A Hybrid Differentiable Land Surface Model for Improved Land-Atmosphere Flux Predictions
Nabin Kalauni1 and Andrew Bennett1
1 Department of Hydrology and Atmospheric Sciences
The University of Arizona, Tucson, AZ
Accurate modeling of water and energy fluxes at the land-atmosphere interface is critical for understanding and predicting Earth system dynamics, including climate variability, ecosystem resilience, and water resource management. Land surface models (LSMs), based on parametrized differential equations, have traditionally been used to model water and energy exchanges, with parameters typically calibrated on a site-specific basis. However, the advent of recurrent neural networks, specifically the Long Short-Term Memory Networks (LSTMs), has opened the possibility of developing a globally calibrated model capable of generalizing across diverse sites. In this study, we first develop a conceptual LSM with coupled mass and energy balance.
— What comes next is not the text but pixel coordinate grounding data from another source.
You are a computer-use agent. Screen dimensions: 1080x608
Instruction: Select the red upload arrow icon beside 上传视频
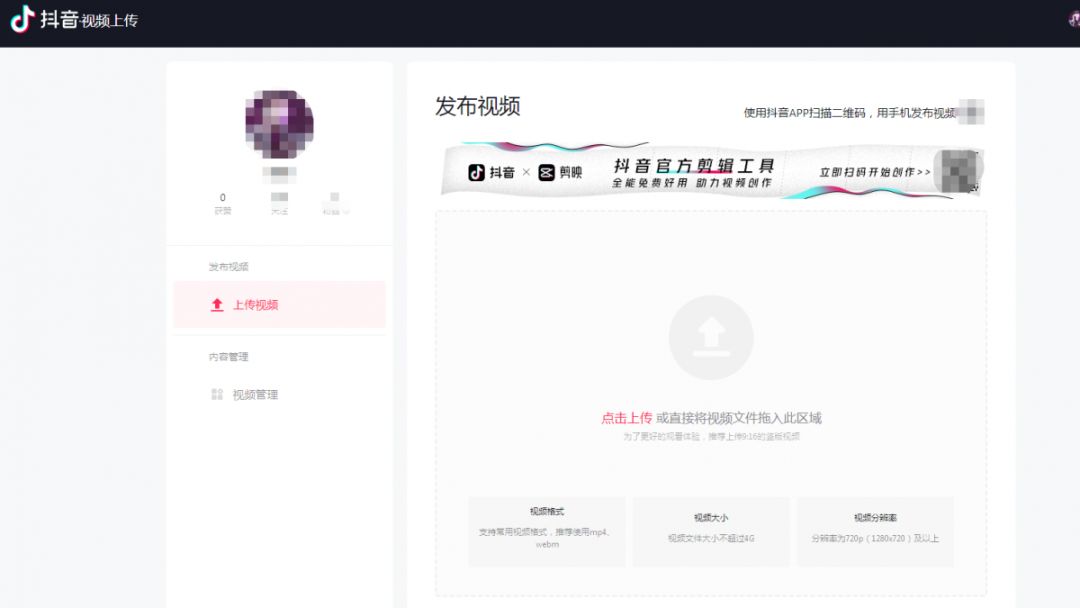[216, 305]
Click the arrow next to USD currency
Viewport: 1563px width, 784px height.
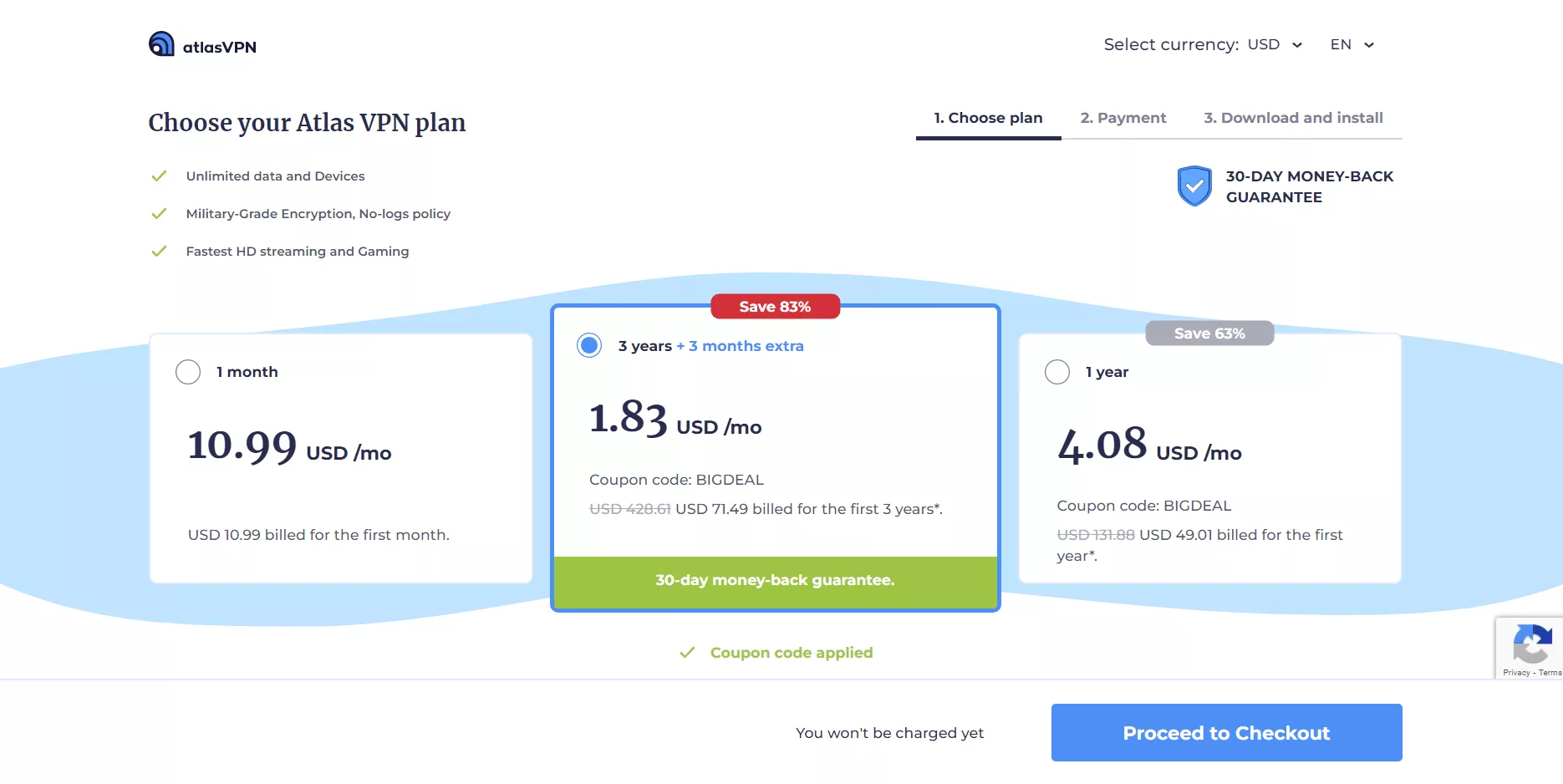coord(1297,45)
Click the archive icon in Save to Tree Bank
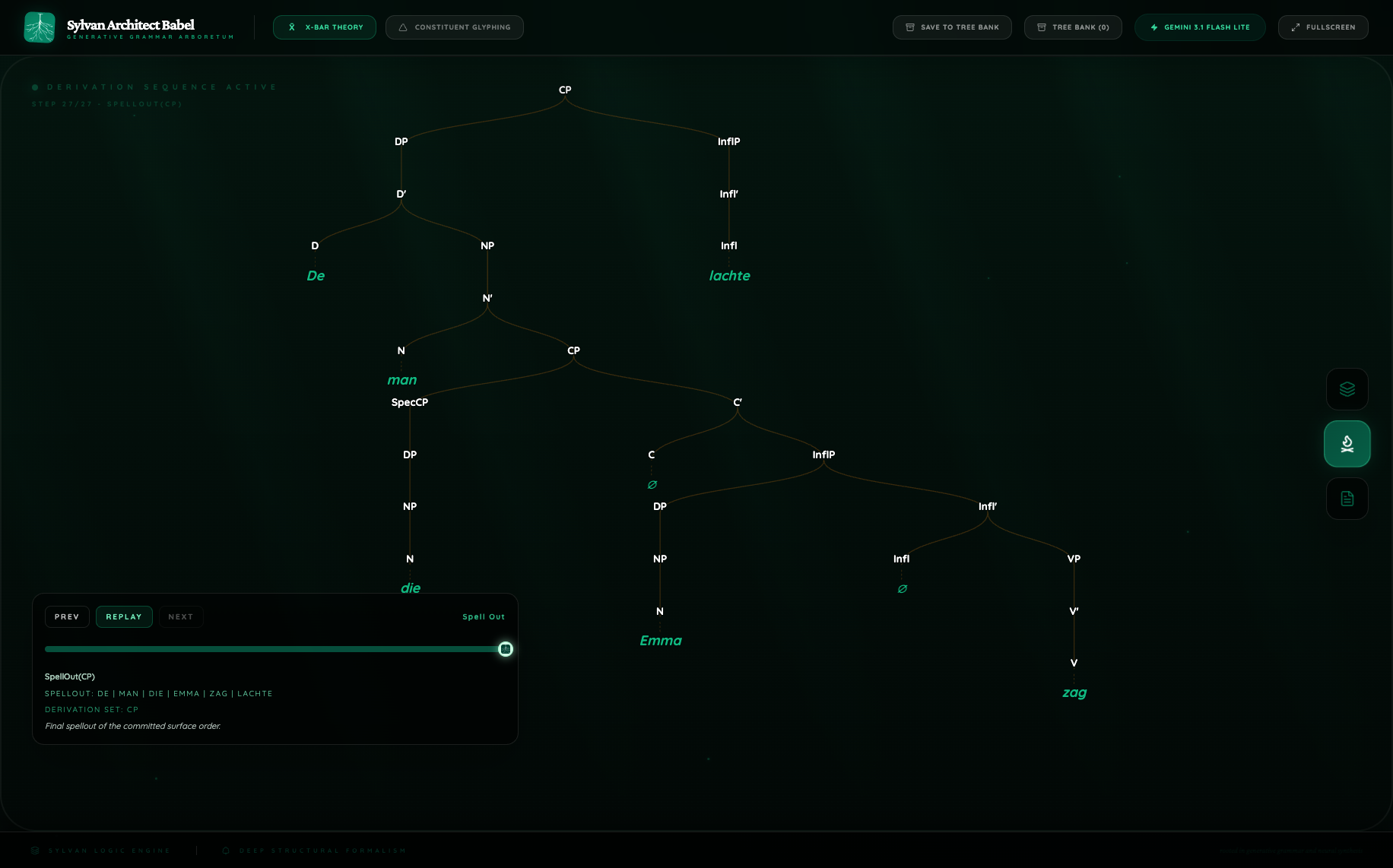This screenshot has height=868, width=1393. point(909,27)
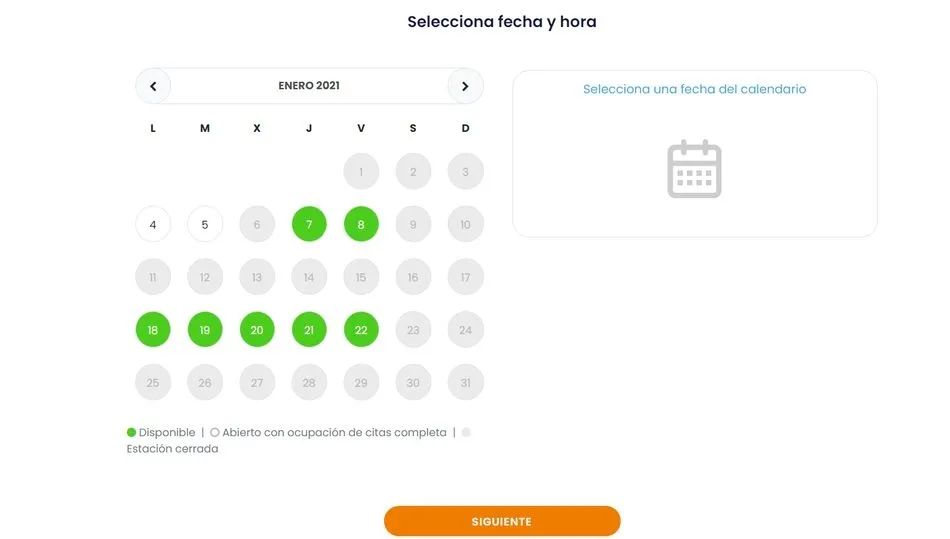Click closed date 31
950x539 pixels.
pos(465,382)
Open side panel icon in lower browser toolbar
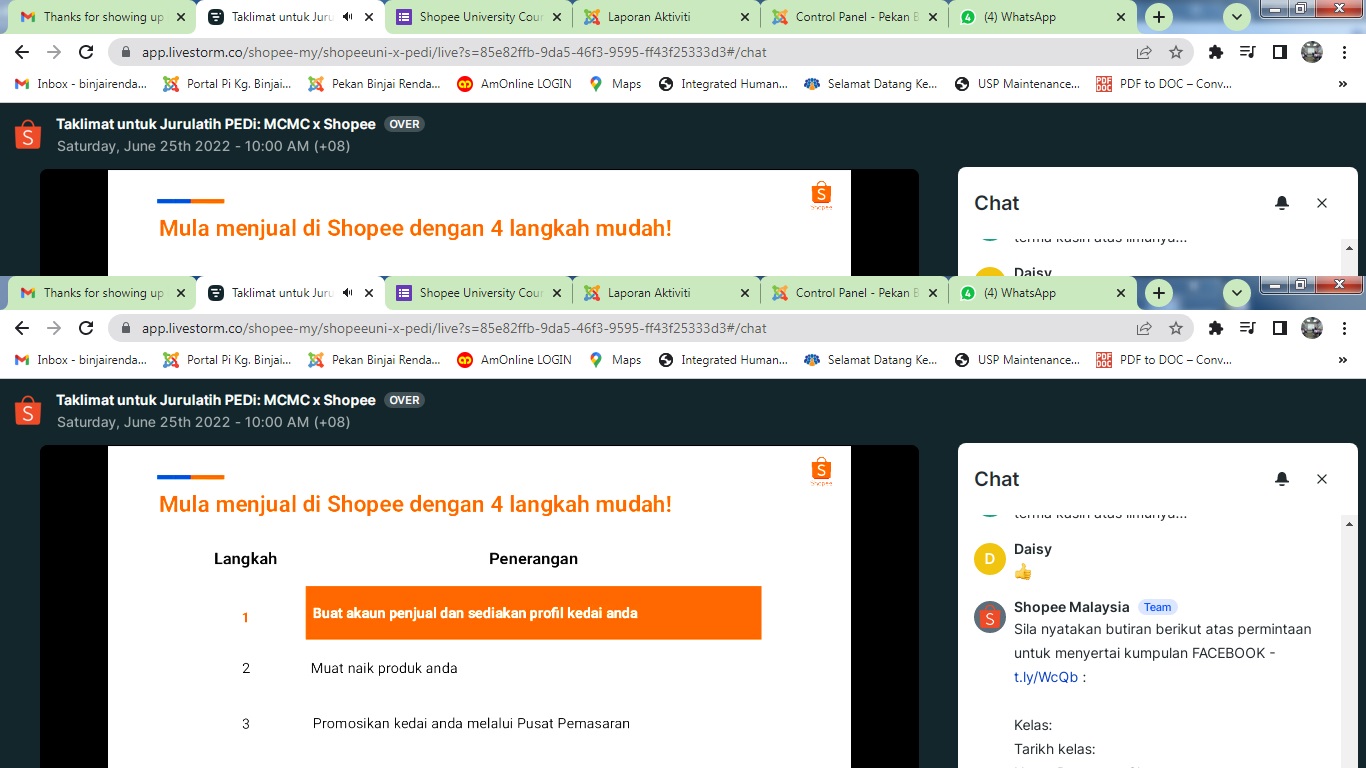1366x768 pixels. click(1279, 328)
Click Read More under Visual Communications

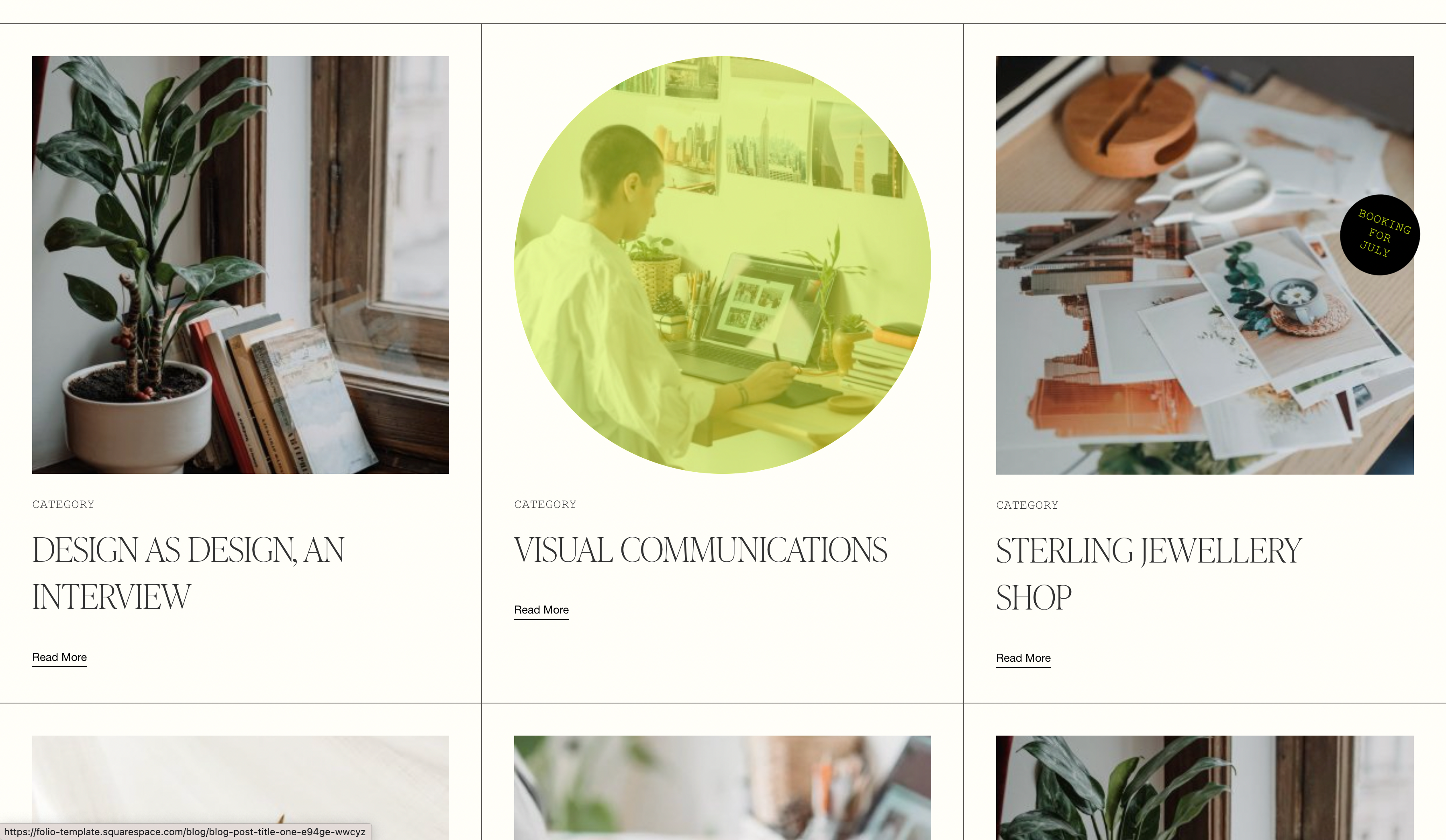(x=542, y=610)
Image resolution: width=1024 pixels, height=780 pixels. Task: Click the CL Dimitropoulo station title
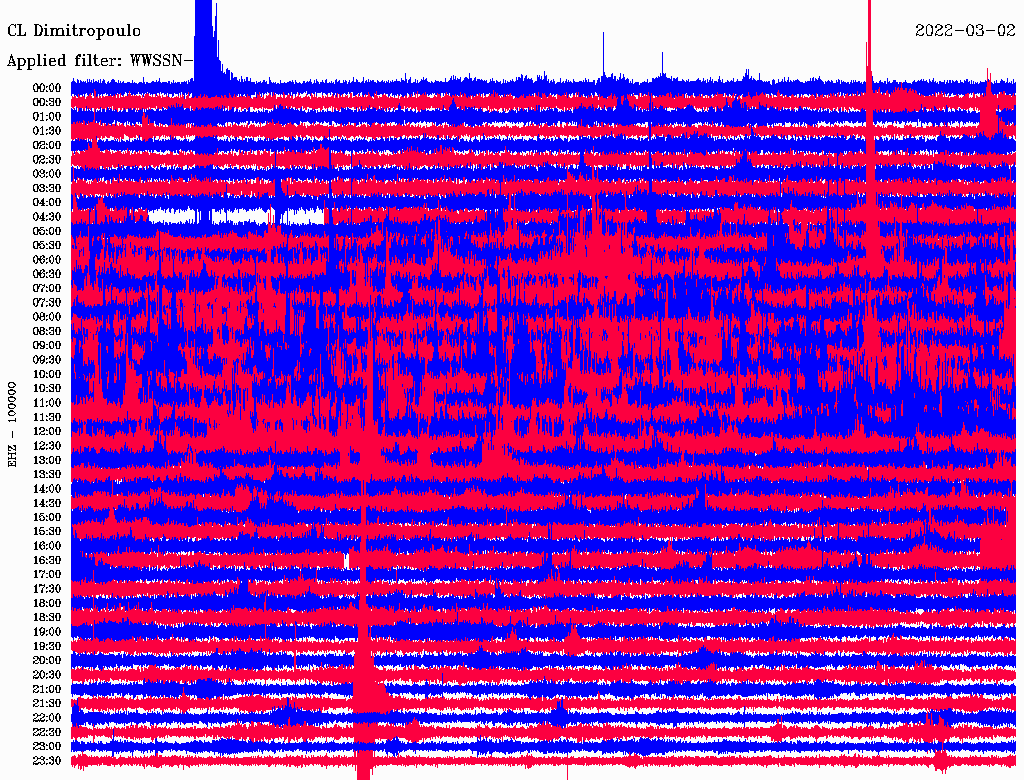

This LSM is dynamically parametrized by an LSTM network to model dominant hydrologic and thermodynamic processes. We train our hybrid model using the FLUXNET dataset, which provides high-quality, globally distributed observations of meteorology and land-atmosphere exchanges. By combining physics-based constraints from LSMs with the data-driven learning capabilities of LSTMs, we aim to enhance the accuracy, generalizability, and interpretability of latent and sensible heat flux predictions across diverse ecosystems and climatic conditions. The research will systematically evaluate the hybrid model's performance, comparing it to a standalone version of our LSM and a pure machine learning approach. Additionally, we will explore the model's capability to predict variables not included in training, such as runoff, and assess its inference of state variables. This comprehensive evaluation will help demonstrate the potential of hybrid modeling for improving Earth system predictions by advancing our understanding of land-atmosphere interactions.